Père de 4 enfants dont 3 filles, qu’aurais je fait si l’une d’elles, à l’aube de sa vie d’adulte, célibataire en âge de procréer m’avait annoncé une grossesse débutante, serais-je resté fidèle aux exigences de mon éthique ??

Incapable de répondre honnêtement à cette question si une telle situation s’était présentée, je n’ai jamais signé de manifeste contre l’avortement par cohérence intellectuelle.

Ce défaut de cohérence entre l’éthique médicale et la complexité des situations rencontrées dans l’exercice de la médecine, parfois contraires à la conscience du médecin, nécessite de sa part une grande humilité.

QUE FAIRE POUR REDUIRE LE NOMBRE D’AVORTEMENTS ?

Bien évidemment, je ne détiens pas la solution d’autant que les lobbies pro-avortements sont puissants, relayés par les leaders d’opinion suivant l’évolution des mœurs et  » l’air du temps « . Mais, sans remettre en cause la Loi VEIL, un certain consensus pourrait être possible entre les  » les pro et les contre  » pour considérer qu’une information bien faite pourrait réduire le nombre d’IVG, la PREVENTION devant être le fondement de l’activité médicale en général.

Elle porterait sur la physiologie de la procréation associée à une utilisation correcte des moyens contraceptifs hormonaux et mécaniques.

La Question est de savoir à quel âge cette information devrait être dispensée et quel serait son contenu ?

Sachant que l’âge moyen des premiers rapports sexuels pour les 2 sexes se situe autour de 17 ans, cette information pourrait être dispensée au moment de la puberté par les familles si elles se sentent capables de la réaliser (ce qui par pudeur partagée des parents et des adolescents est difficile) et par l’éducation nationale lors des cours de S.V.T. (Sciences de la Vie et de la Terre ) au collège puis au lycée .

Cette information indiquerait les étapes chronologiques de développement de l’embryon et du fœtus au cours de la grossesse mois par mois précisant qu’à la 12ème semaine de grossesse le squelette et tous les organes internes sont formés, la plupart fonctionnent déjà.
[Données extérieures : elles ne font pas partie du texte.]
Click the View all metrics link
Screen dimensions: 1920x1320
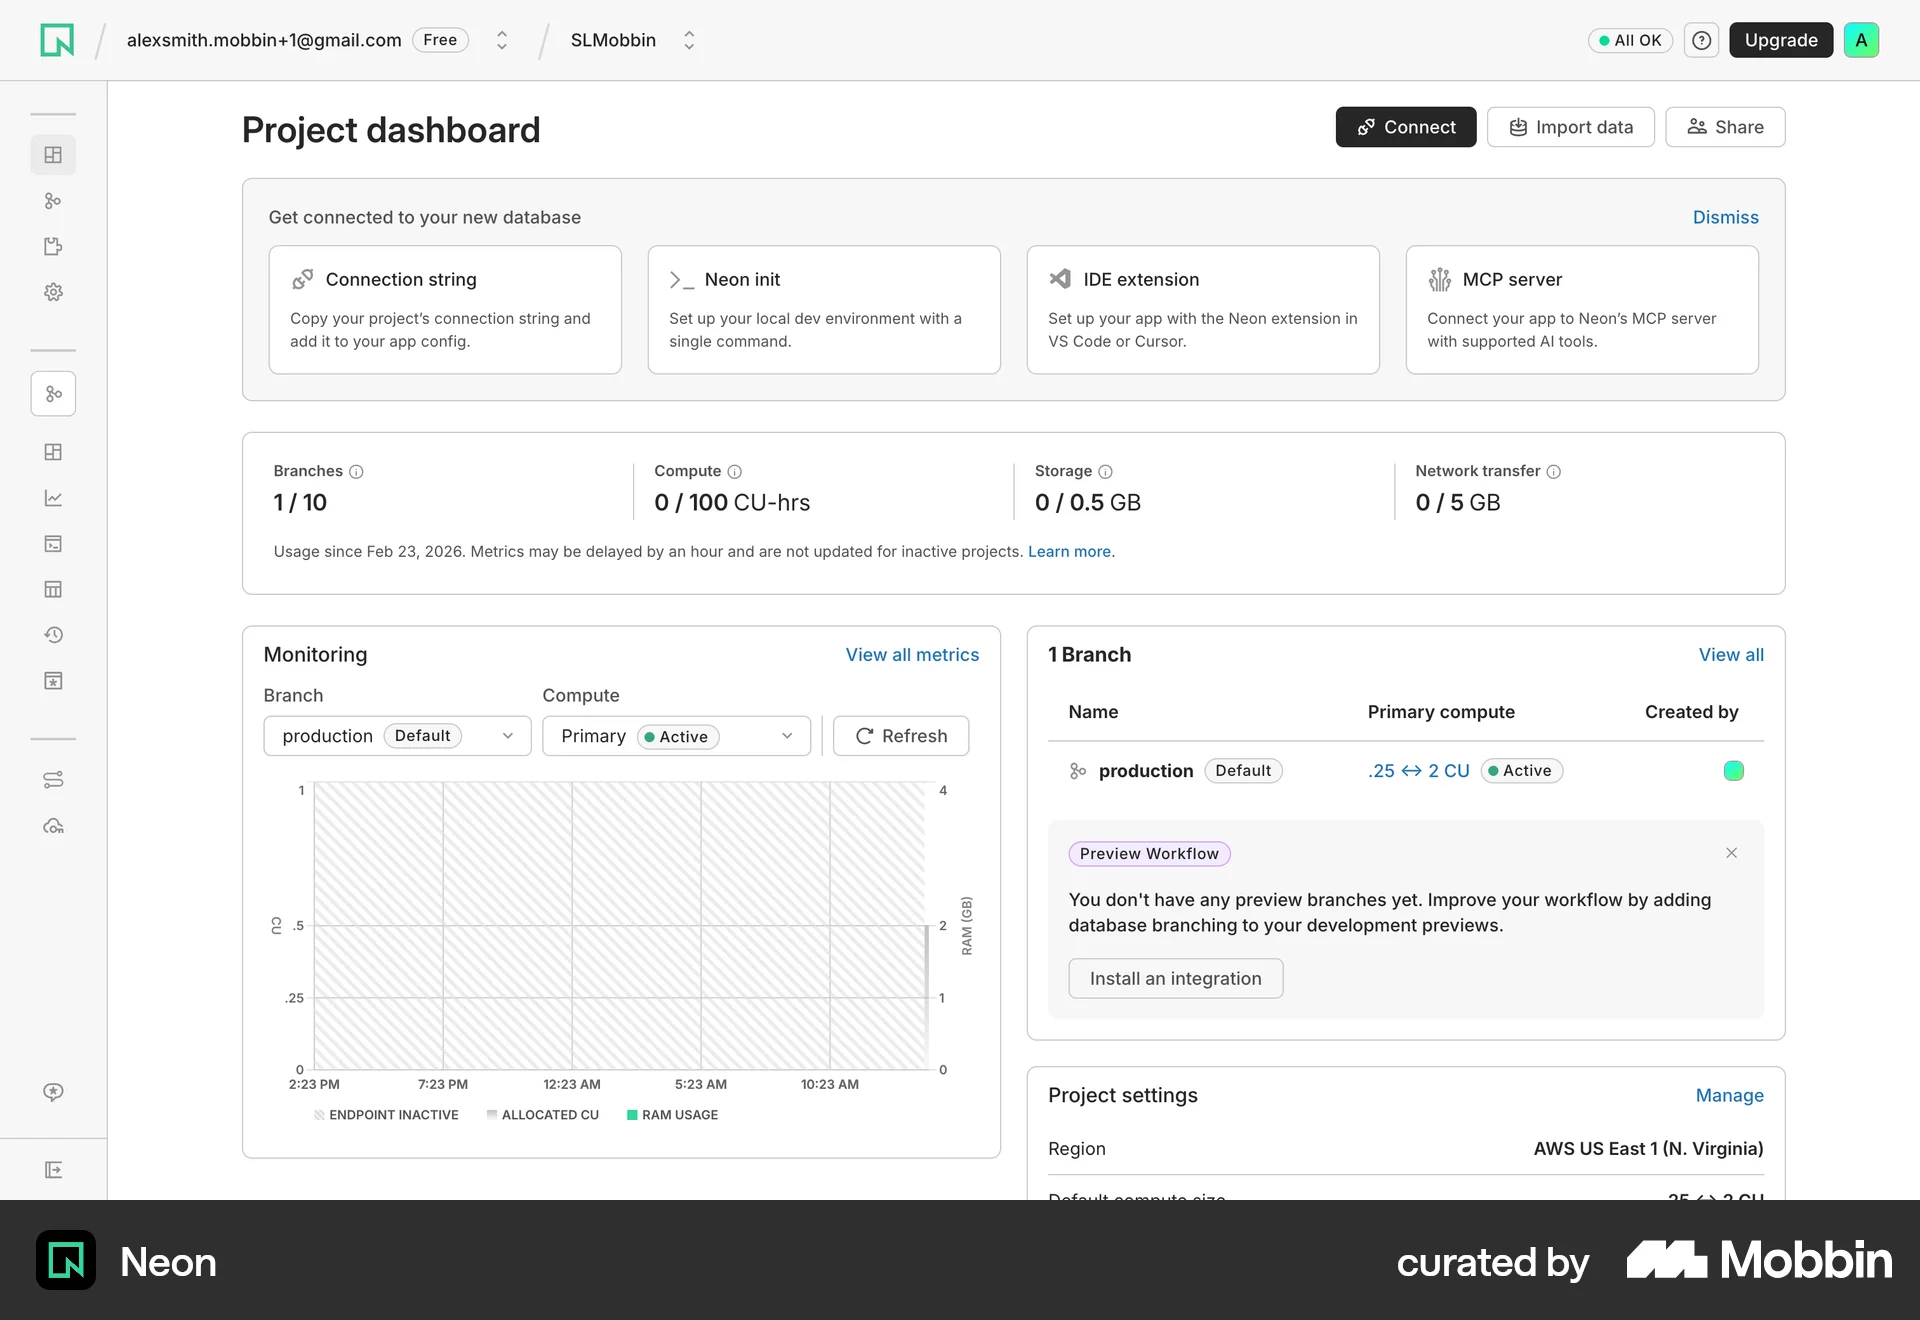click(912, 655)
Le fœtus mesure environ 10 cm et pèse 40 grammes, les bruits du cœur du fœtus peuvent être entendus avec une sonde adaptée.
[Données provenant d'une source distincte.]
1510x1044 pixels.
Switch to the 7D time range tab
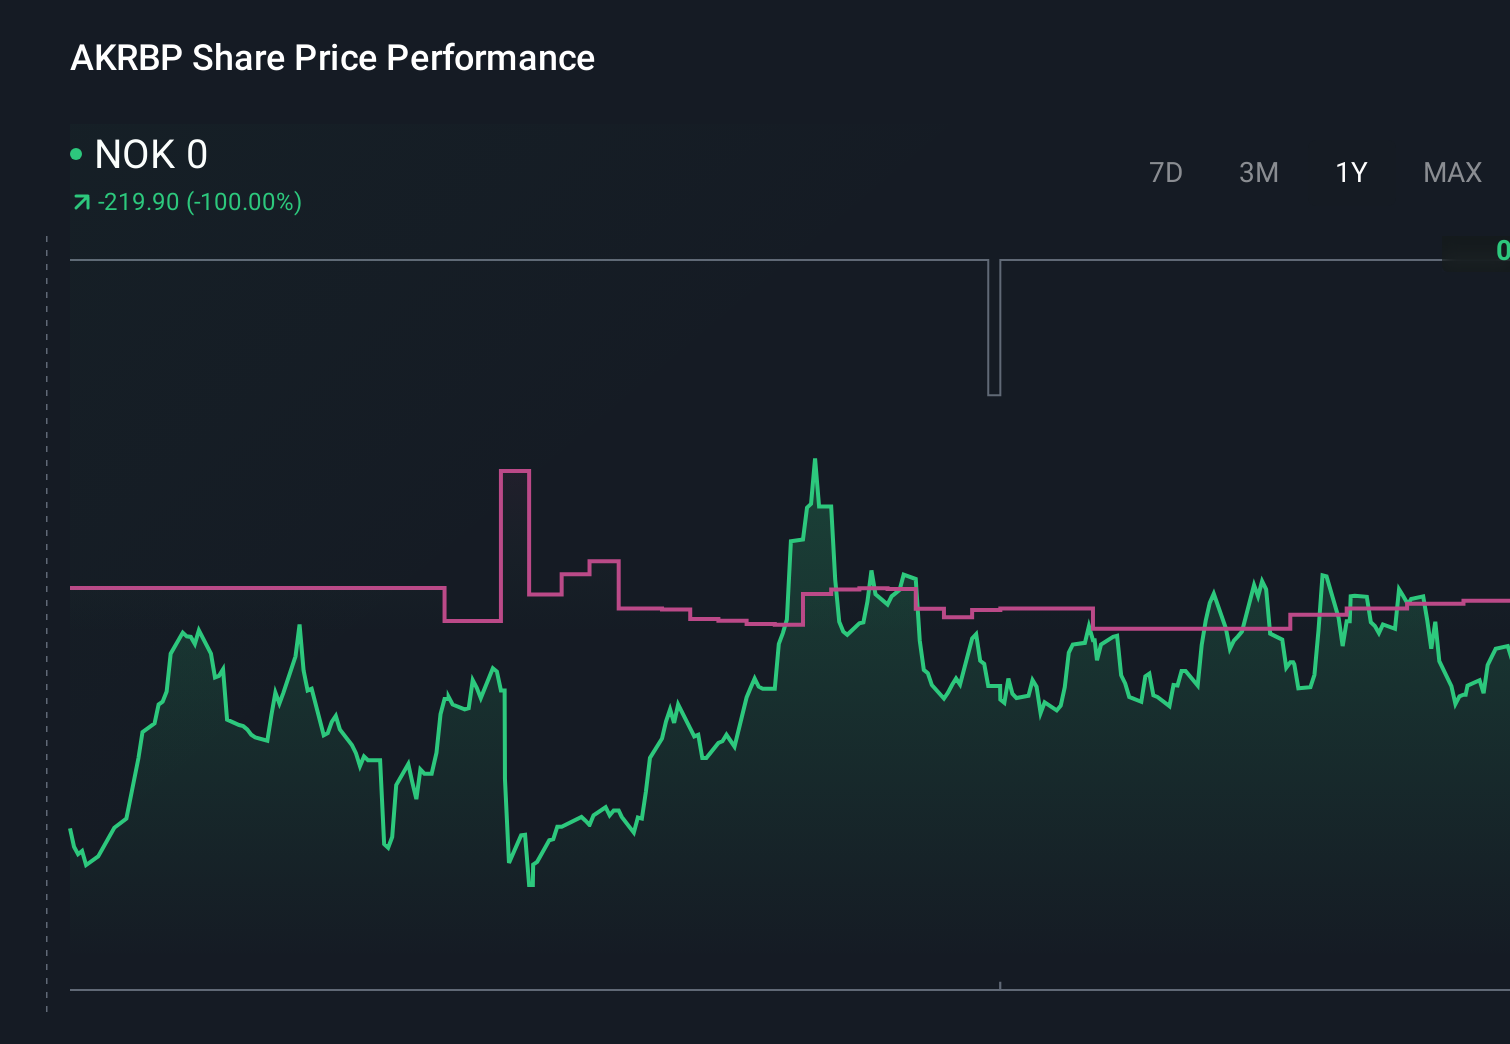[1166, 172]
Sauf si la patiente demandait l’information sur l’état de développement de son fœtus au moment de décider de l’IVG, elle ne serait pas imposée pour respecter le libre-arbitre de la patiente et la neutralité du praticien.

REMARQUE sur un autre problème de société actuellement débattu CONCERNANT L’ADOPTION de la loi sur la P.M.A.

C’est qu’au nom de l’égalité des droits à l’enfant pour les couples homosexuels, la loi évolue avec le temps vers la G.P.A. et le risque de marchandisation du corps de la femme.